**REQUIREMENTS:**
Rescale the lines starting at the one containing "equipped [692, 814]" and ending at the last line, reproducing only those lines in full, requests included, with every coordinate in the answers multiplied by 1.1 and rounded to the nearest whole number, halves rounded up. Leave the pictures out.

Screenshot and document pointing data

• • • • • • •

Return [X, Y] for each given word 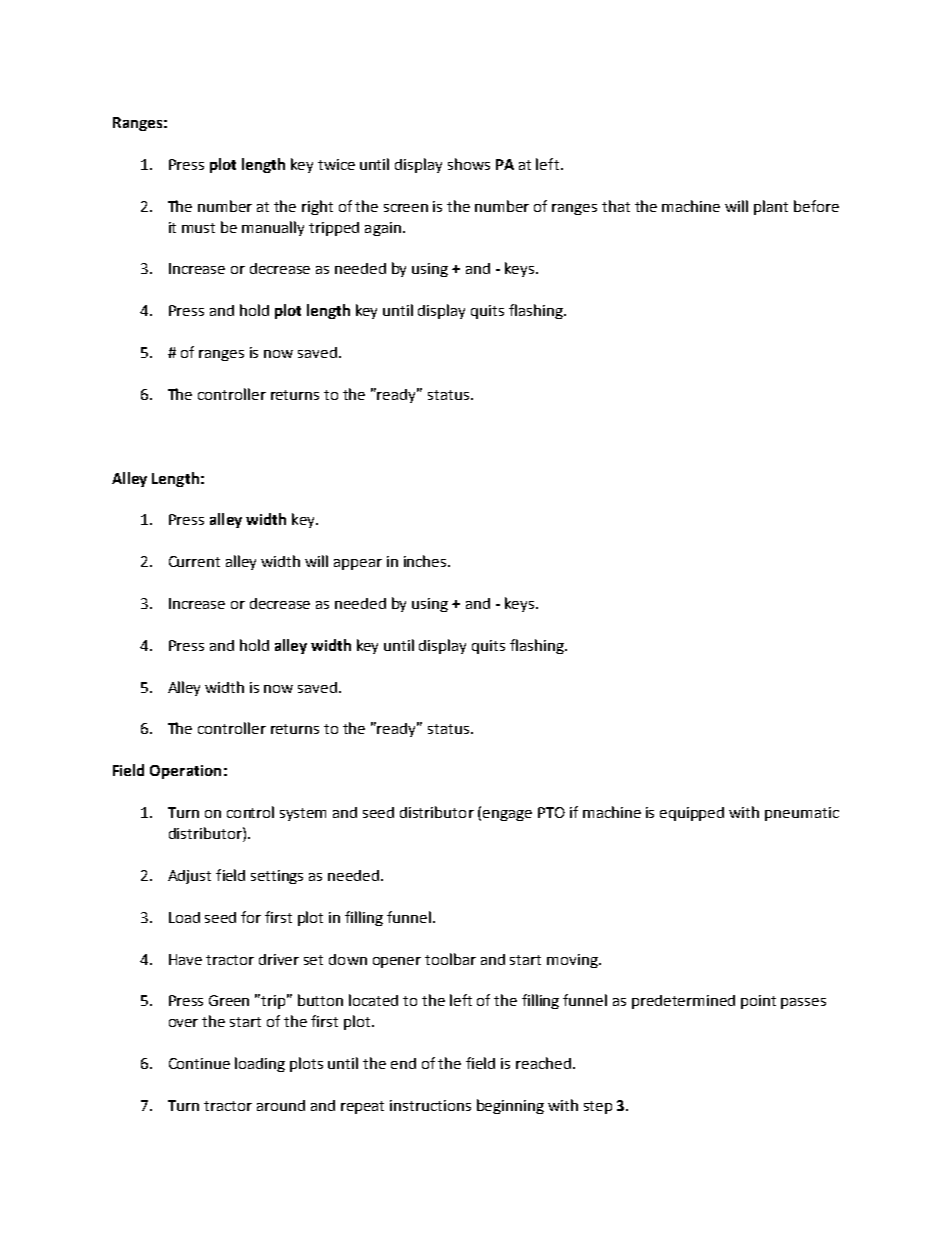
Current [194, 561]
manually [273, 228]
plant [771, 207]
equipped [692, 814]
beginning [510, 1106]
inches [426, 561]
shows [469, 164]
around [281, 1105]
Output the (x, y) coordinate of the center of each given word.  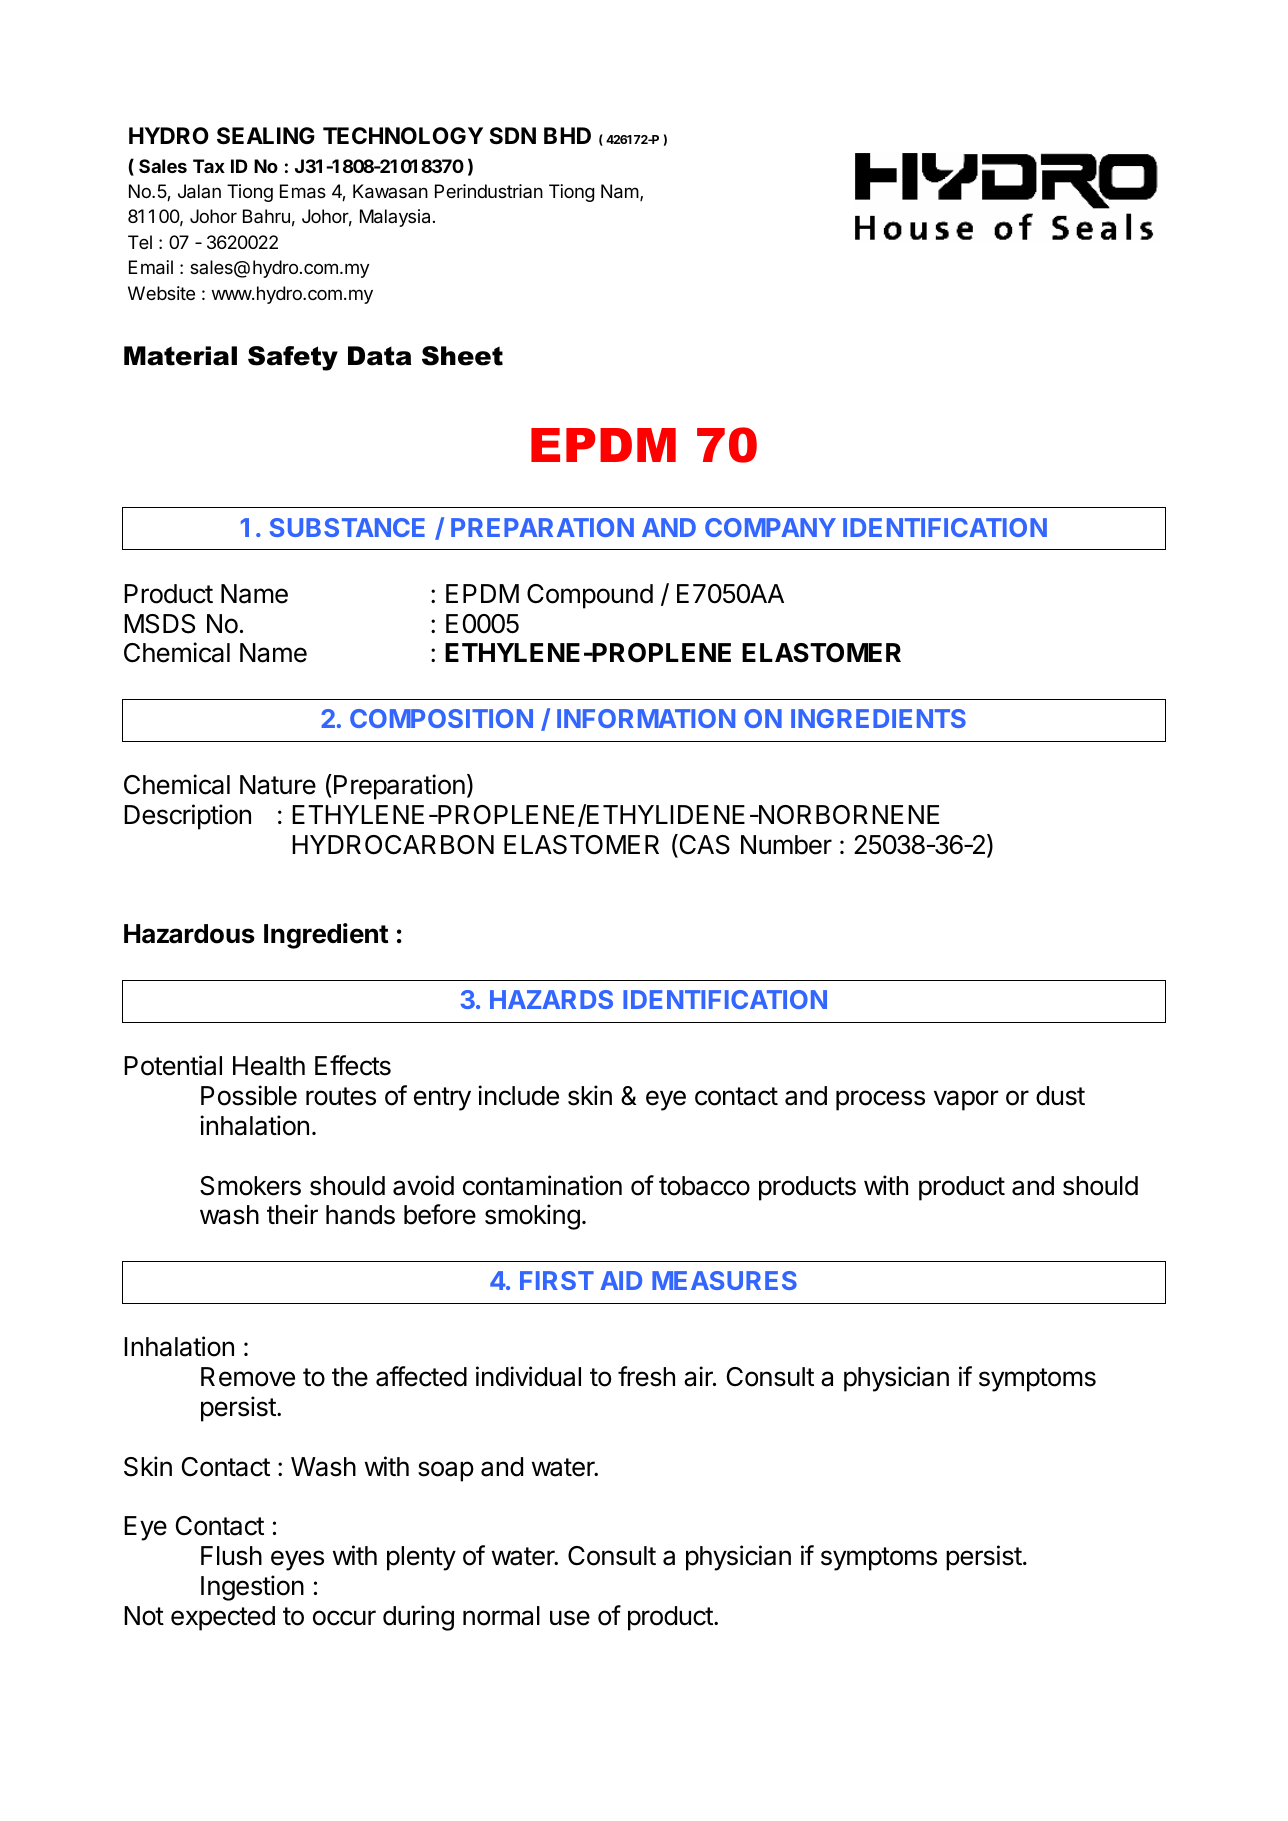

• • • • • • •

**EXPECTED ANSWER:**
equipped [761, 895]
beginning [561, 1217]
inches [469, 617]
shows [516, 180]
around [309, 1216]
Output the (x, y) coordinate of the center of each given word.  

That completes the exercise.